Rewrite the records below, putting "interface agent" wherever "GUI agent" appears and leaving everything else as it is.

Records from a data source

------------

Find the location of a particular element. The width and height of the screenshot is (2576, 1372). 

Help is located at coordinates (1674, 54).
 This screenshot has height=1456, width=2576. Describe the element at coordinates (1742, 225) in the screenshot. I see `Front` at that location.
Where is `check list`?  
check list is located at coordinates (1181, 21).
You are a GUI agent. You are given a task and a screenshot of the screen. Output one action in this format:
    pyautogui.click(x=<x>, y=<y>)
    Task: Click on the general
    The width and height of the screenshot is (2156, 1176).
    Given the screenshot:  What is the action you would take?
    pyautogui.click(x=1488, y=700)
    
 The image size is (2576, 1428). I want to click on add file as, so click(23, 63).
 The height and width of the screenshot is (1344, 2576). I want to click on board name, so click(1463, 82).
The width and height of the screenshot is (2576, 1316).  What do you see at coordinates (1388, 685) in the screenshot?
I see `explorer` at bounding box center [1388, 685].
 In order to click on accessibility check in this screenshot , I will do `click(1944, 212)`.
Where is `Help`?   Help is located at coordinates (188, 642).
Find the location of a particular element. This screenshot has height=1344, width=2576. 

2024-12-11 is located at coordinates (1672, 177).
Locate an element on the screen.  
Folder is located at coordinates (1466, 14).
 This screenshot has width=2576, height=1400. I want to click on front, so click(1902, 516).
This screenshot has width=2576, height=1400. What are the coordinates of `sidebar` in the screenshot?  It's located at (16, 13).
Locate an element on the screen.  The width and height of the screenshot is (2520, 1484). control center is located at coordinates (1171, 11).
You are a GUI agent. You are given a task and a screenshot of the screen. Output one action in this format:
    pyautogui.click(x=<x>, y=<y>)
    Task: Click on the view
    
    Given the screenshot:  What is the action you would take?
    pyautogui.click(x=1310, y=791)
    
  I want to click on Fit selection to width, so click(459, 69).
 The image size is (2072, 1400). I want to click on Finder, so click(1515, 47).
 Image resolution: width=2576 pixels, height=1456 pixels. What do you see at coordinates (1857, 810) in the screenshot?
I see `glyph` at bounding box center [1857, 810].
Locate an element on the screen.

------------

EXERCISE ANSWER.
Find the location of a particular element. The width and height of the screenshot is (2576, 1372). 

Help is located at coordinates (1674, 54).
 This screenshot has height=1456, width=2576. Describe the element at coordinates (1742, 225) in the screenshot. I see `Front` at that location.
Where is `check list`?  
check list is located at coordinates (1181, 21).
You are a interface agent. You are given a task and a screenshot of the screen. Output one action in this format:
    pyautogui.click(x=<x>, y=<y>)
    Task: Click on the general
    The width and height of the screenshot is (2156, 1176).
    Given the screenshot:  What is the action you would take?
    pyautogui.click(x=1488, y=700)
    
 The image size is (2576, 1428). I want to click on add file as, so click(23, 63).
 The height and width of the screenshot is (1344, 2576). I want to click on board name, so click(1463, 82).
The width and height of the screenshot is (2576, 1316).  What do you see at coordinates (1388, 685) in the screenshot?
I see `explorer` at bounding box center [1388, 685].
 In order to click on accessibility check in this screenshot , I will do `click(1944, 212)`.
Where is `Help`?   Help is located at coordinates (188, 642).
Find the location of a particular element. This screenshot has height=1344, width=2576. 

2024-12-11 is located at coordinates (1672, 177).
Locate an element on the screen.  
Folder is located at coordinates (1466, 14).
 This screenshot has width=2576, height=1400. I want to click on front, so click(1902, 516).
This screenshot has width=2576, height=1400. What are the coordinates of `sidebar` in the screenshot?  It's located at (16, 13).
Locate an element on the screen.  The width and height of the screenshot is (2520, 1484). control center is located at coordinates (1171, 11).
You are a interface agent. You are given a task and a screenshot of the screen. Output one action in this format:
    pyautogui.click(x=<x>, y=<y>)
    Task: Click on the view
    
    Given the screenshot:  What is the action you would take?
    pyautogui.click(x=1310, y=791)
    
  I want to click on Fit selection to width, so click(459, 69).
 The image size is (2072, 1400). I want to click on Finder, so click(1515, 47).
 Image resolution: width=2576 pixels, height=1456 pixels. What do you see at coordinates (1857, 810) in the screenshot?
I see `glyph` at bounding box center [1857, 810].
Locate an element on the screen.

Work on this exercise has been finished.